ICE has yet to confirm that a mass deportation of South Asian asylum seekers is set to take place this week. Katherine Weathers, a visitor volunteer with the Etowah Visitation Project, an organization that enables community members to visit with men in detention at the Etowah County Detention Center in Gadsden, Alabama, told Rewire that last week eight South Asian men were moved from Etowah to Louisiana, the same transfer route made in April when 85 mostly Muslim South Asian asylum seekers were deported.

One of the men in detention told Weathers that an ICE officer said to him a “mass deportation was being arranged.” The South Asian asylum seeker who contacted Weathers lived in the United States for more than 20 years before being detained. He said he would call her Monday morning if he wasn’t transferred out of Etowah for deportation. He never called.

In the weeks following the mass deportation in April, it was alleged by the deported South Asian migrants that ICE forcefully placed them in “body bags” and that officers shocked them with Tasers. DRUM has been in touch with some of the Bangladeshis who were deported. Ahmed said many returned to Bangladesh, but there were others who remain in hiding.

“There are a few of them [who were deported] who despite being in Bangladesh for three months, have not returned to their homes because their homes keep getting visited by police or intelligence,” Ahmed said.

The Bangladeshi men escaped to the United States because of their affiliations and activities with the Bangladesh Nationalist Party (BNP), the opposition party in Bangladesh, as Rewire reported in April. Being affiliated with this party, advocates said, has made them targets of the Bangladesh Awami League, the country’s governing party.
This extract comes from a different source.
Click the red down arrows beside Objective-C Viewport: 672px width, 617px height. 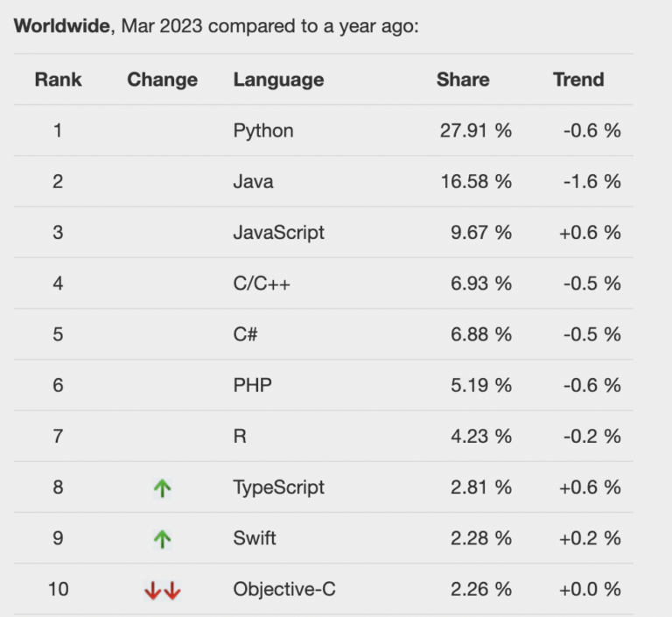(163, 590)
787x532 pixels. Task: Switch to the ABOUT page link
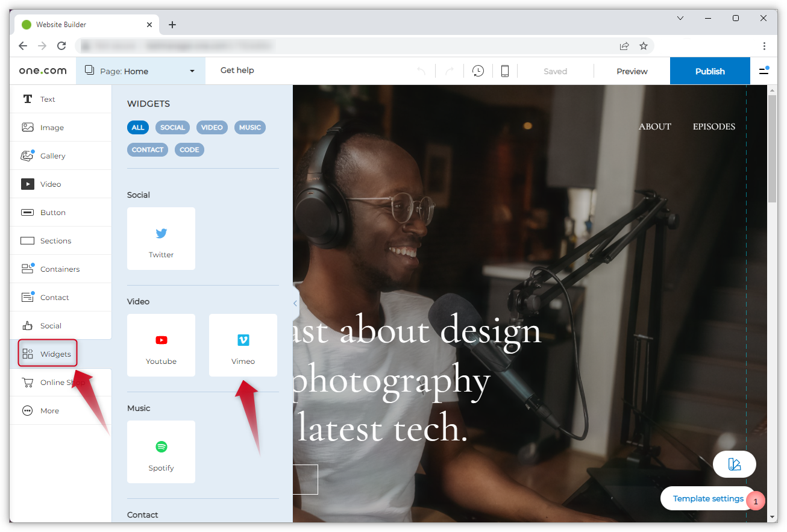[654, 127]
DHS last year adopted the position that BNP, the second largest political party in Bangladesh, is an “undesignated ‘Tier III’ terrorist organization” and that members of the BNP are ineligible for asylum or withholding of removal due to alleged engagement in terrorist activities. It is unclear how many of the estimated four dozen men who will be deported this week are from Bangladesh.
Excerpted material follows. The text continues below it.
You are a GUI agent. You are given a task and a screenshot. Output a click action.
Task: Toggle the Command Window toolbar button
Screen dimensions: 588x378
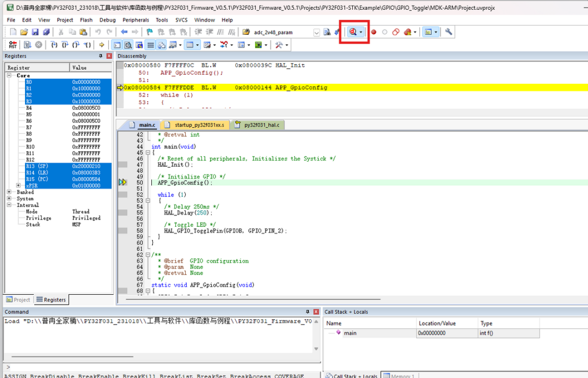(117, 45)
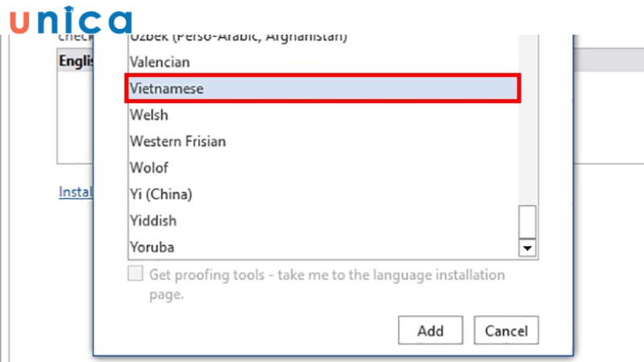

Ahmed said that mass deportations of a particular group are not unusual. When there are many migrants from the same country who are going to be deported, DHS arranges large charter flights. However, South Asian asylum seekers appear to be targeted in a different way. After two years in detention, the four dozen men set to be deported have been denied due process for their asylum requests, according to Ahmed.

“South Asians are coming here and being locked in detention for indefinite periods and the ability for anybody, but especially smaller communities, to win their asylum cases while inside detention is nearly impossible,” Ahmed told Rewire. “South Asians also continue to get the highest bond amounts, from $20,000 to $50,000. All of this prevents them from being able to properly present their asylum cases. The fact that those who have been deported back to Bangladesh are still afraid to go back to their homes proves that they were in the United States because they feared for their safety. They don’t get a chance to properly file their cases while in detention.”
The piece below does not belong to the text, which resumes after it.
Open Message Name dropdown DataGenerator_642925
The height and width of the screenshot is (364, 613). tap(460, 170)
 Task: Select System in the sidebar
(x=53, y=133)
Winning an asylum claim while in detention is rare. Access to legal counsel is limited inside detention centers, which are often in remote, rural areas.

As the Tahirih Justice Center reported, attorneys face “enormous hurdles in representing their clients, such as difficulty communicating regularly, prohibitions on meeting with and accompanying clients to appointments with immigration officials, restrictions on the use of office equipment in client meetings, and other difficulties would not exist if refugees were free to attend meetings in attorneys’ offices.”

“I worry about the situation they’re returning to and how they fear for their lives,” Ahmed said. “They’ve been identified by the government they were trying to escape and because of their participation in the hunger strike, they are believed to have dishonored their country. These men fear for their lives.”